**Material for this exercise**
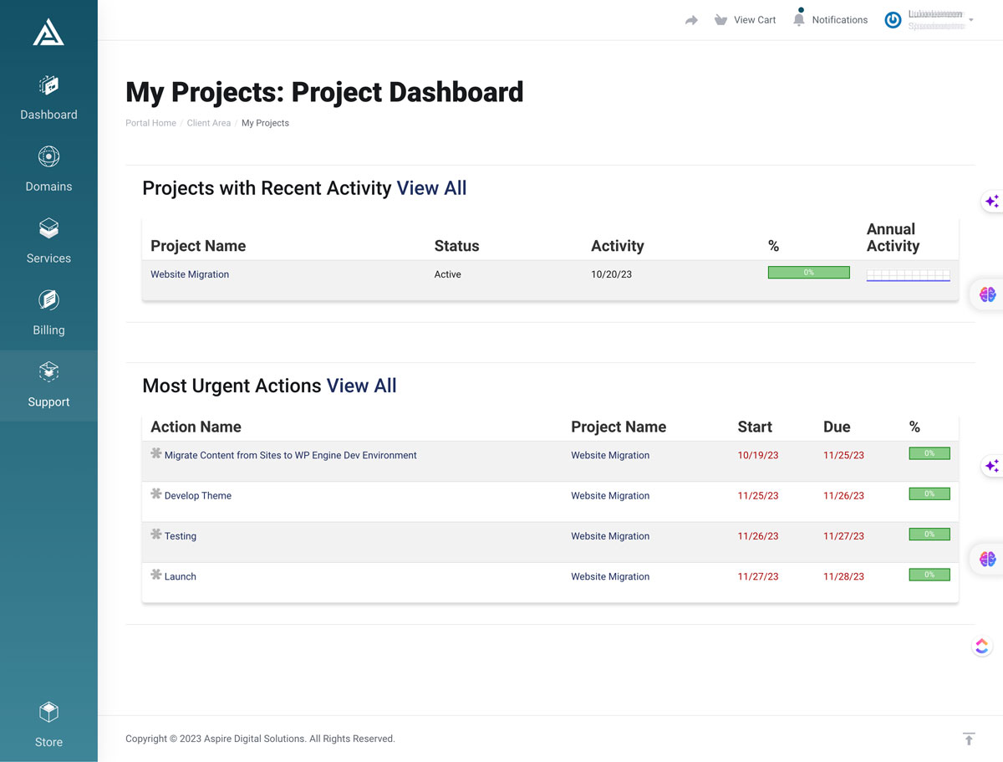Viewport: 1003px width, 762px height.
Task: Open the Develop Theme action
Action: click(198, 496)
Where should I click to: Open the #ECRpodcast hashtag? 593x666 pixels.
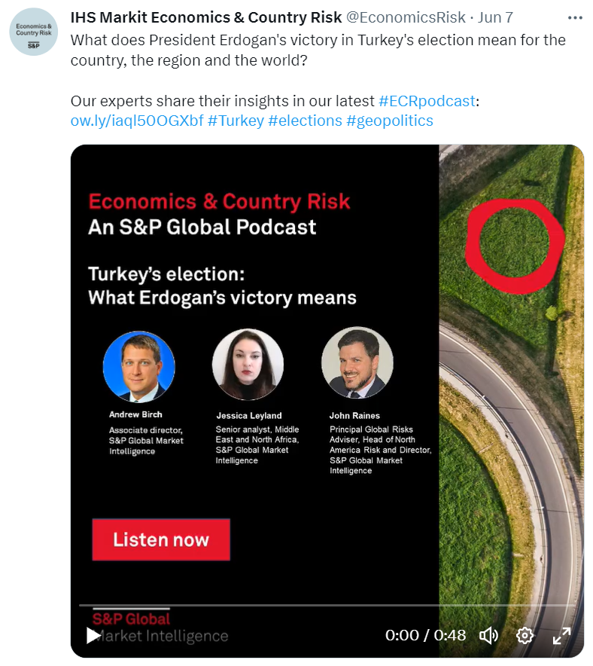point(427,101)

**Directions**
With the pictures left out, give again exactly the lines from the one that contains "Where should I" through the final line of the data above.

**Result of the exercise**
Where should I click to: Open the #ECRpodcast hashtag? 593x666 pixels.
point(427,101)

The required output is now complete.